# PROBLEM TO SOLVE
Copy only the lines between the one containing "Task: Click the left end of strength meter" and the end of the records, both included, leaving out pictures.

# RECORDS TO PROCESS
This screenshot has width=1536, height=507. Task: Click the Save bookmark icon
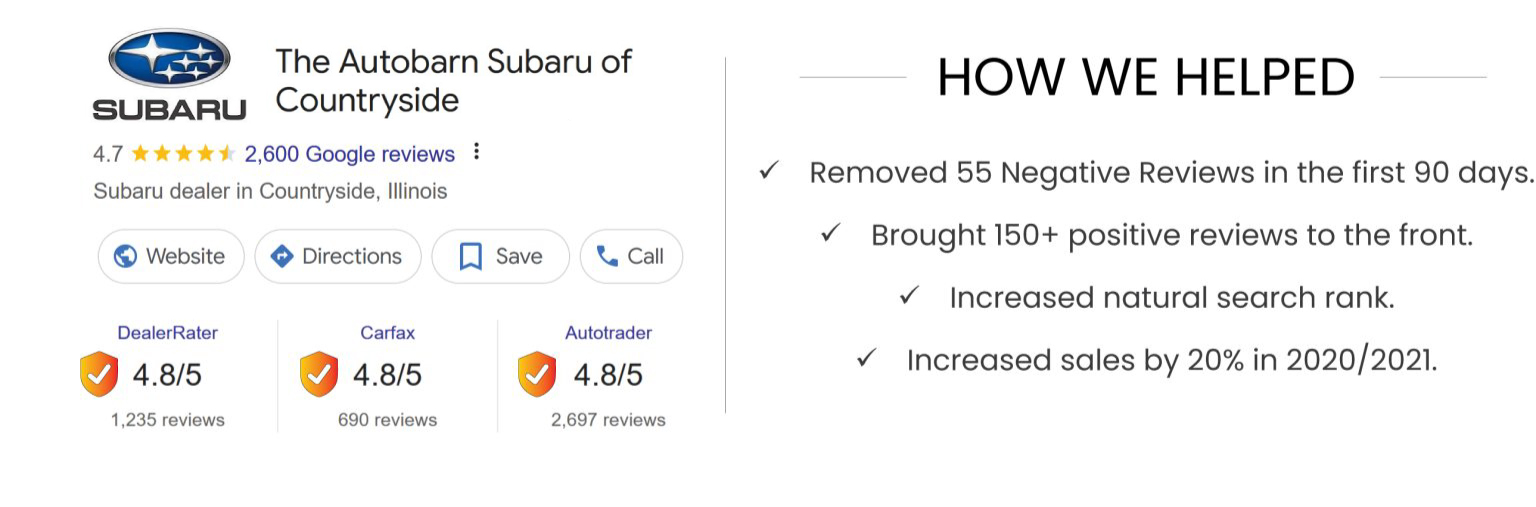tap(469, 257)
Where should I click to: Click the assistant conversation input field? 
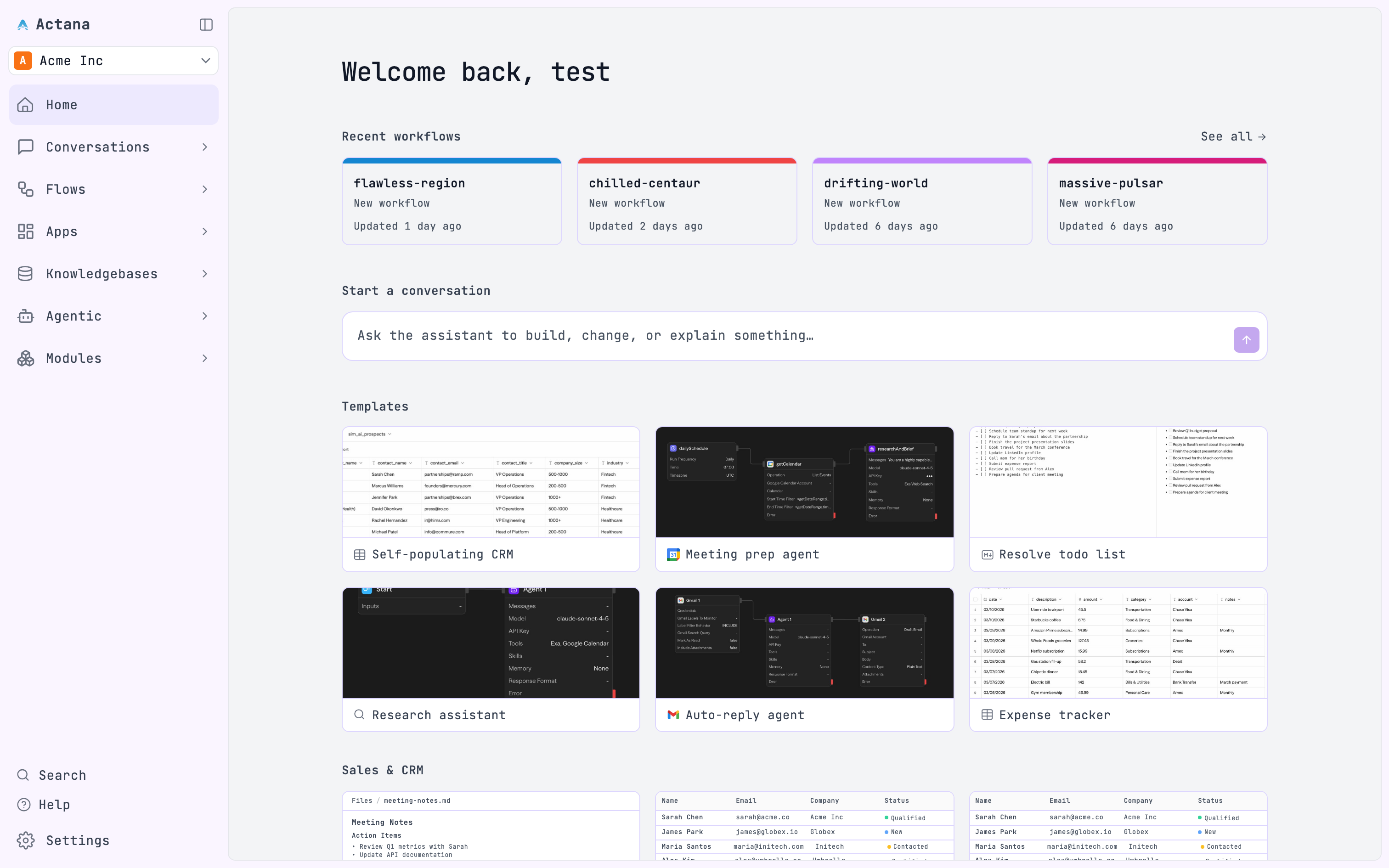(786, 336)
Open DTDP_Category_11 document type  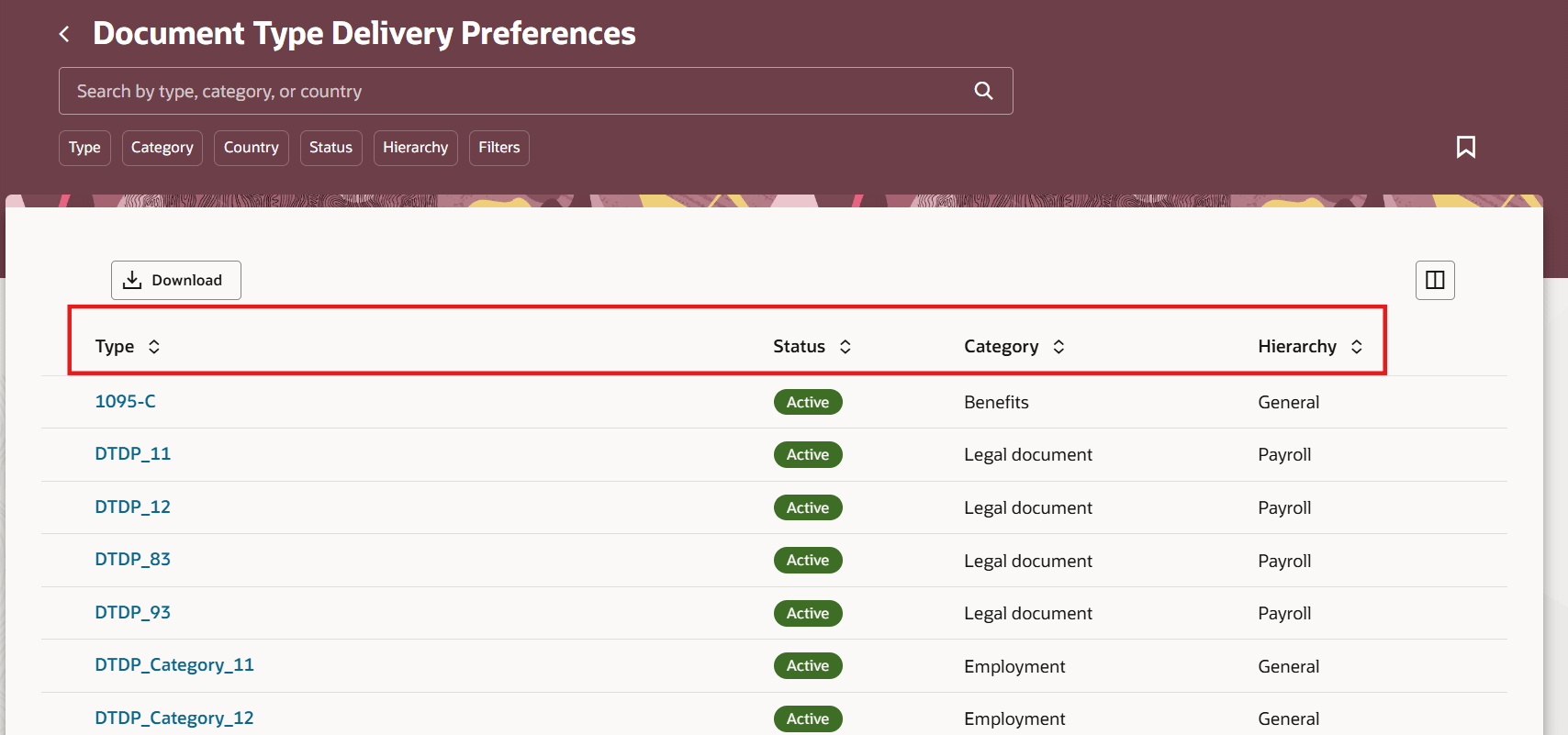[x=174, y=664]
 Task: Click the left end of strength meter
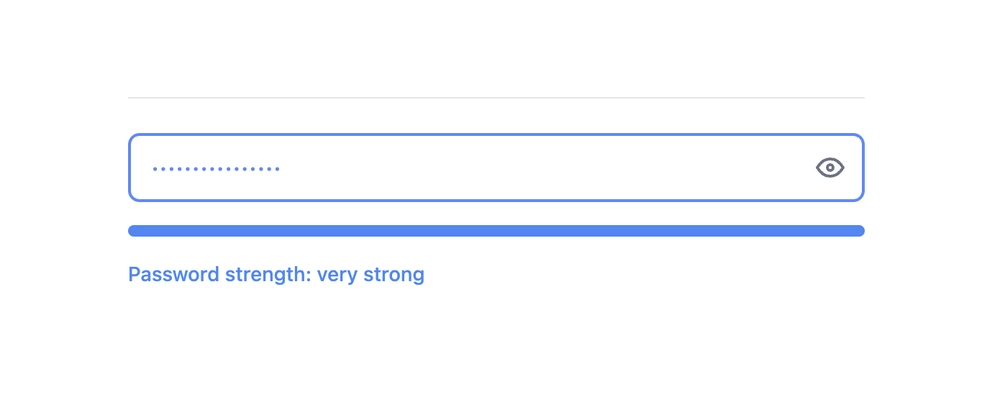pos(135,231)
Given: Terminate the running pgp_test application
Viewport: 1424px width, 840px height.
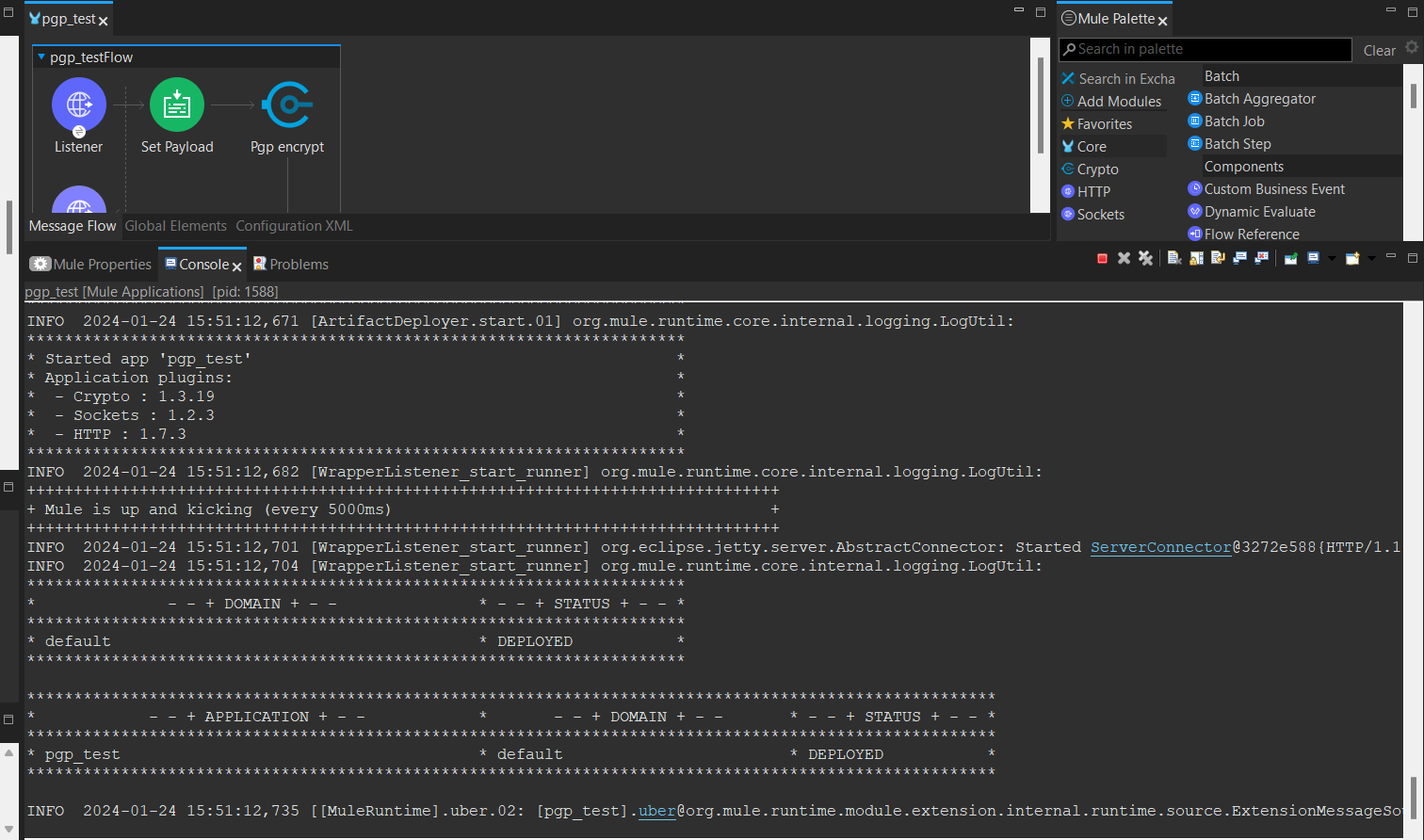Looking at the screenshot, I should (1102, 258).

# SOLUTION TO THE PROBLEM
 Task: Click the left end of strength meter
pos(135,231)
Given: Terminate the running pgp_test application
Viewport: 1424px width, 840px height.
Looking at the screenshot, I should (1102, 258).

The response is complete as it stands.